O ponto de partida está no mapeamento e na mensuração confiável das emissões. É essencial compreender detalhadamente a pegada de carbono da empresa – tanto nas emissões diretas, sobre as quais há controle e propriedade (como a queima de combustíveis e emissões fugitivas), quanto nas emissões indiretas associadas à compra de energia elétrica. E, claro, nas emissões indiretas relacionadas à cadeia de valor: fornecedores, clientes, logística, descarte de produtos, entre outros. Nesse aspecto, a complexidade do rastreamento somada à ausência de padronização e à escassez de dados confiáveis, dificulta a criação de métricas precisas. Uma mensuração inadequada pode comprometer não apenas o planejamento, mas também a credibilidade da meta.
Grande parte das emissões de uma empresa está além do seu controle direto, pulverizada em fornecedores, parceiros, clientes e até comunidades. Engajar esses elos, estimulando práticas sustentáveis, é um desafio cultural e logístico.
O passo seguinte envolve revisar processos produtivos, adotar novas tecnologias, reconfigurar produtos e, em muitos casos, reinventar modelos de negócio. Alcançar emissões líquidas zero exige uma transformação profunda das operações empresariais, com a incorporação de soluções que, em grande parte, ainda não estão plenamente desenvolvidas ou disponíveis em larga escala.
Por fim, é necessária uma governança clara, prestação de contas e transparência total. Investidores, reguladores e sociedade civil anseiam por relatórios detalhados, metas intermediárias, mecanismos de auditoria e verificação. A reputação corporativa está em jogo, e ser transparente sempre foi e continua sendo uma obrigação. Não basta anunciar metas: é preciso comunicar o percurso com honestidade, reconhecendo obstáculos e limitações, e engajar colaboradores, parceiros e o público em geral.

• [Entradas fornecidas]:

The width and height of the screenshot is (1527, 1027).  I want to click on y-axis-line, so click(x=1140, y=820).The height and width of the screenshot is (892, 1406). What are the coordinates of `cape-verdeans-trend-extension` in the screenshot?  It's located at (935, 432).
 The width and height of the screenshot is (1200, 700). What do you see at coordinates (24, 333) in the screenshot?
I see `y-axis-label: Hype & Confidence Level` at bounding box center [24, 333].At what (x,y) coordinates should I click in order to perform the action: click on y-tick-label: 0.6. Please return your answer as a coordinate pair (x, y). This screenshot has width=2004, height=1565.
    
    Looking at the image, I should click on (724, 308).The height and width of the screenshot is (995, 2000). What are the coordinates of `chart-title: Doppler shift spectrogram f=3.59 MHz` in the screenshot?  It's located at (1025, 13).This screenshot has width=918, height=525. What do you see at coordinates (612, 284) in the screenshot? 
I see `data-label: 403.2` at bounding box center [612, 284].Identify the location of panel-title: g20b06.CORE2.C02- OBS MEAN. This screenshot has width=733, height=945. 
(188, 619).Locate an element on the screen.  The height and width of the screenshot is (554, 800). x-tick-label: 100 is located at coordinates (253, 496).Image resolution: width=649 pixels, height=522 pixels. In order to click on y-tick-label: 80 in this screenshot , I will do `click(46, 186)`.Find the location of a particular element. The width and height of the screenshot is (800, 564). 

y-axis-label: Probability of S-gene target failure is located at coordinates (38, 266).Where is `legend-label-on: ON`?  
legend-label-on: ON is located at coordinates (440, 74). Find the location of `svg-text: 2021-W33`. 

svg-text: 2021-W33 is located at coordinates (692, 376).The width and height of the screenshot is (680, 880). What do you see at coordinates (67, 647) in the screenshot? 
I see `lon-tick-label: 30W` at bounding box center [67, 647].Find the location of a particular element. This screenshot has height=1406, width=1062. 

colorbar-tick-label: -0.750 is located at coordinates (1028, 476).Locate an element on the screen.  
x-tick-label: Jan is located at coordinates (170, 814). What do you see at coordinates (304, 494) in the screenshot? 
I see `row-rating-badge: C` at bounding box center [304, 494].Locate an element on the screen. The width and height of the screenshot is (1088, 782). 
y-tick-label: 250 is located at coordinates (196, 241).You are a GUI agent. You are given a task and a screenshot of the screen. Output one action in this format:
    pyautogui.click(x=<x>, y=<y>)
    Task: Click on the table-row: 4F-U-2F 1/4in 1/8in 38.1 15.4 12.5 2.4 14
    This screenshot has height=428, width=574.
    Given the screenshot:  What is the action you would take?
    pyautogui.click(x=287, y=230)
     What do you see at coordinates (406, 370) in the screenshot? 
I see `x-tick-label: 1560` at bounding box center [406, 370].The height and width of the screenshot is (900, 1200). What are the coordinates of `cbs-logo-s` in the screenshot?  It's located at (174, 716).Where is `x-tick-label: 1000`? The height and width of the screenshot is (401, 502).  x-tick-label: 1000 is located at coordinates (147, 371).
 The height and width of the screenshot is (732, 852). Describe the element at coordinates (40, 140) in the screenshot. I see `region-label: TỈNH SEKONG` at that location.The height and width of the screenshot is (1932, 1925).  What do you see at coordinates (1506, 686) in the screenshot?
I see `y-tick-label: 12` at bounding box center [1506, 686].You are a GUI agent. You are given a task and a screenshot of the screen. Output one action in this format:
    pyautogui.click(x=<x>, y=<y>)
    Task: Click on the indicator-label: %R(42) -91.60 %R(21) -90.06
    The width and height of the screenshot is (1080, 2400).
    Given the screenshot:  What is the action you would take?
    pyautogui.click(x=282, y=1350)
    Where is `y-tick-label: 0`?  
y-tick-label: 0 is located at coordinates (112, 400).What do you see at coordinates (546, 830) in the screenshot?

• [Instruções do exercício]:
Transcreva, do trecho sobre emissões de carbono, tudo o que vai de "Grande parte das" até "cultural e logístico.". As entradas não têm relação alguma com o trecho.

• [Resposta escrita]:
Grande parte das emissões de uma empresa está além do seu controle direto, pulverizada em fornecedores, parceiros, clientes e até comunidades. Engajar esses elos, estimulando práticas sustentáveis, é um desafio cultural e logístico.